Hand back the entries below exactly.

:: RECORD EXTRACTS ::

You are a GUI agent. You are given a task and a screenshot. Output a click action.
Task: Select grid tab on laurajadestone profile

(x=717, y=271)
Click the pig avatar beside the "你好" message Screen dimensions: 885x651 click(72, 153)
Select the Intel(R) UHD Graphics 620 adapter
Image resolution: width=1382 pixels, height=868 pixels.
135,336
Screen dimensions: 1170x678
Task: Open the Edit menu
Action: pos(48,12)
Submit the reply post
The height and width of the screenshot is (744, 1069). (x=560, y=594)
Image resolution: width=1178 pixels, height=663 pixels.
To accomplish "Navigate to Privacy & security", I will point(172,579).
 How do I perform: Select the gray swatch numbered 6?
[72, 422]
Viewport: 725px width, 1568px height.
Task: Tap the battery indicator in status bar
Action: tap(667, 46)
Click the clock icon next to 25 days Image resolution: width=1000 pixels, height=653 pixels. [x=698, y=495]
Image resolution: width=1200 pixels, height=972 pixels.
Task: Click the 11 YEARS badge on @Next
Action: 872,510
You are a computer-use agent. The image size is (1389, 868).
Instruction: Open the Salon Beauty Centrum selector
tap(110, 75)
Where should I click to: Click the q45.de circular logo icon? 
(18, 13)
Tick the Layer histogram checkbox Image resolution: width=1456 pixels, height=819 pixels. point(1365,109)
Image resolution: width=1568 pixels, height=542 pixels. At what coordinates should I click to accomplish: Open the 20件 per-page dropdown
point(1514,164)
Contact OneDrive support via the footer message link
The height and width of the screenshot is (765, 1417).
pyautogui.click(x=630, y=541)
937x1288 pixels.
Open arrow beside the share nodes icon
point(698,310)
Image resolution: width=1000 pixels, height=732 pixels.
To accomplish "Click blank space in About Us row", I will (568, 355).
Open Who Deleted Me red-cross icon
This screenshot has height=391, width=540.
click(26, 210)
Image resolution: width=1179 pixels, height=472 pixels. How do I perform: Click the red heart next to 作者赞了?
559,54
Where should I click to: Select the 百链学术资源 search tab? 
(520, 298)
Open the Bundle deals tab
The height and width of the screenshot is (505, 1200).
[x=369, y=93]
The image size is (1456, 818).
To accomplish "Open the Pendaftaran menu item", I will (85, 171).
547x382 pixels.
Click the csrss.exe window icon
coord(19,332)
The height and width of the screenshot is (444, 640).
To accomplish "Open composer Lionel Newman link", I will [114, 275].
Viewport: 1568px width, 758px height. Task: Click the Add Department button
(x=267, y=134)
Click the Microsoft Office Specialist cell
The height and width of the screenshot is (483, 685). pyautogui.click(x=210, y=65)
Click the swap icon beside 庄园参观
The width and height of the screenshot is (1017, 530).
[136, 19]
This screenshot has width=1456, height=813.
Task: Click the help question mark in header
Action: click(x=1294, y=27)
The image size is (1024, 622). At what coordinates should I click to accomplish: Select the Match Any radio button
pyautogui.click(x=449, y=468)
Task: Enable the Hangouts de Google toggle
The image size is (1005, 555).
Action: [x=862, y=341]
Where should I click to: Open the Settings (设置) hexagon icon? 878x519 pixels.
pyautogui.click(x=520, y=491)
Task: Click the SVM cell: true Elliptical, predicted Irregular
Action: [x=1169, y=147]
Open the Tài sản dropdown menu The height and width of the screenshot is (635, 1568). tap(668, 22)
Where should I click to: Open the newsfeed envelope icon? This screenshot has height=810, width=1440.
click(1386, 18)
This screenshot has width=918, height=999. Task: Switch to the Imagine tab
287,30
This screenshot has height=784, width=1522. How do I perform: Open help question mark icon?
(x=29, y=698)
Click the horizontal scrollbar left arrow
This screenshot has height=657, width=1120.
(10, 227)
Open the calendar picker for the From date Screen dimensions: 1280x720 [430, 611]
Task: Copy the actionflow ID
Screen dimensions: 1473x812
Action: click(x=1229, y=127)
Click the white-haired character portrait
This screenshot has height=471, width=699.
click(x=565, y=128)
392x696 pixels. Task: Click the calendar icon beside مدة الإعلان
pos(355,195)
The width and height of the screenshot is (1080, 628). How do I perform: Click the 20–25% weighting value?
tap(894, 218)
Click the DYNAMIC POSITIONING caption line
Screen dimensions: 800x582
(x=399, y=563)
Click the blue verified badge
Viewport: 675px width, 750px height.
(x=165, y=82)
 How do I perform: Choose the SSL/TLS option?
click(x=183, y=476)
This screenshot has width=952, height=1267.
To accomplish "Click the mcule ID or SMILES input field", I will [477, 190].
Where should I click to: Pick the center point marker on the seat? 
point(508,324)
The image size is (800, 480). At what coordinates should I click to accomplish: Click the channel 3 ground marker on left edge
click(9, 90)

:::

YOUR SOLUTION:
You are a GUI agent. You are given a task and a screenshot. Output a click action.
Task: Select grid tab on laurajadestone profile

(x=717, y=271)
Click the pig avatar beside the "你好" message Screen dimensions: 885x651 click(72, 153)
Select the Intel(R) UHD Graphics 620 adapter
Image resolution: width=1382 pixels, height=868 pixels.
135,336
Screen dimensions: 1170x678
Task: Open the Edit menu
Action: pos(48,12)
Submit the reply post
The height and width of the screenshot is (744, 1069). (x=560, y=594)
Image resolution: width=1178 pixels, height=663 pixels.
To accomplish "Navigate to Privacy & security", I will point(172,579).
 How do I perform: Select the gray swatch numbered 6?
[72, 422]
Viewport: 725px width, 1568px height.
Task: Tap the battery indicator in status bar
Action: tap(667, 46)
Click the clock icon next to 25 days Image resolution: width=1000 pixels, height=653 pixels. [x=698, y=495]
Image resolution: width=1200 pixels, height=972 pixels.
Task: Click the 11 YEARS badge on @Next
Action: 872,510
You are a computer-use agent. The image size is (1389, 868).
Instruction: Open the Salon Beauty Centrum selector
tap(110, 75)
Where should I click to: Click the q45.de circular logo icon? 
(18, 13)
Tick the Layer histogram checkbox Image resolution: width=1456 pixels, height=819 pixels. point(1365,109)
Image resolution: width=1568 pixels, height=542 pixels. At what coordinates should I click to accomplish: Open the 20件 per-page dropdown
point(1514,164)
Contact OneDrive support via the footer message link
The height and width of the screenshot is (765, 1417).
pyautogui.click(x=630, y=541)
937x1288 pixels.
Open arrow beside the share nodes icon
point(698,310)
Image resolution: width=1000 pixels, height=732 pixels.
To accomplish "Click blank space in About Us row", I will (568, 355).
Open Who Deleted Me red-cross icon
This screenshot has height=391, width=540.
click(26, 210)
Image resolution: width=1179 pixels, height=472 pixels. How do I perform: Click the red heart next to 作者赞了?
559,54
Where should I click to: Select the 百链学术资源 search tab? 
(520, 298)
Open the Bundle deals tab
The height and width of the screenshot is (505, 1200).
[x=369, y=93]
The image size is (1456, 818).
To accomplish "Open the Pendaftaran menu item", I will (85, 171).
547x382 pixels.
Click the csrss.exe window icon
coord(19,332)
The height and width of the screenshot is (444, 640).
To accomplish "Open composer Lionel Newman link", I will [114, 275].
Viewport: 1568px width, 758px height. Task: Click the Add Department button
(x=267, y=134)
Click the Microsoft Office Specialist cell
The height and width of the screenshot is (483, 685). pyautogui.click(x=210, y=65)
Click the swap icon beside 庄园参观
The width and height of the screenshot is (1017, 530).
[136, 19]
This screenshot has width=1456, height=813.
Task: Click the help question mark in header
Action: click(x=1294, y=27)
The image size is (1024, 622). At what coordinates should I click to accomplish: Select the Match Any radio button
pyautogui.click(x=449, y=468)
Task: Enable the Hangouts de Google toggle
The image size is (1005, 555).
Action: [x=862, y=341]
Where should I click to: Open the Settings (设置) hexagon icon? 878x519 pixels.
pyautogui.click(x=520, y=491)
Task: Click the SVM cell: true Elliptical, predicted Irregular
Action: [x=1169, y=147]
Open the Tài sản dropdown menu The height and width of the screenshot is (635, 1568). tap(668, 22)
Where should I click to: Open the newsfeed envelope icon? This screenshot has height=810, width=1440.
click(1386, 18)
This screenshot has width=918, height=999. Task: Switch to the Imagine tab
287,30
This screenshot has height=784, width=1522. How do I perform: Open help question mark icon?
(x=29, y=698)
Click the horizontal scrollbar left arrow
This screenshot has height=657, width=1120.
(10, 227)
Open the calendar picker for the From date Screen dimensions: 1280x720 [430, 611]
Task: Copy the actionflow ID
Screen dimensions: 1473x812
Action: click(x=1229, y=127)
Click the white-haired character portrait
This screenshot has height=471, width=699.
click(x=565, y=128)
392x696 pixels. Task: Click the calendar icon beside مدة الإعلان
pos(355,195)
The width and height of the screenshot is (1080, 628). How do I perform: Click the 20–25% weighting value?
tap(894, 218)
Click the DYNAMIC POSITIONING caption line
Screen dimensions: 800x582
(x=399, y=563)
Click the blue verified badge
Viewport: 675px width, 750px height.
(x=165, y=82)
 How do I perform: Choose the SSL/TLS option?
click(x=183, y=476)
This screenshot has width=952, height=1267.
To accomplish "Click the mcule ID or SMILES input field", I will [477, 190].
Where should I click to: Pick the center point marker on the seat? 
point(508,324)
The image size is (800, 480). At what coordinates should I click to accomplish: Click the channel 3 ground marker on left edge
click(9, 90)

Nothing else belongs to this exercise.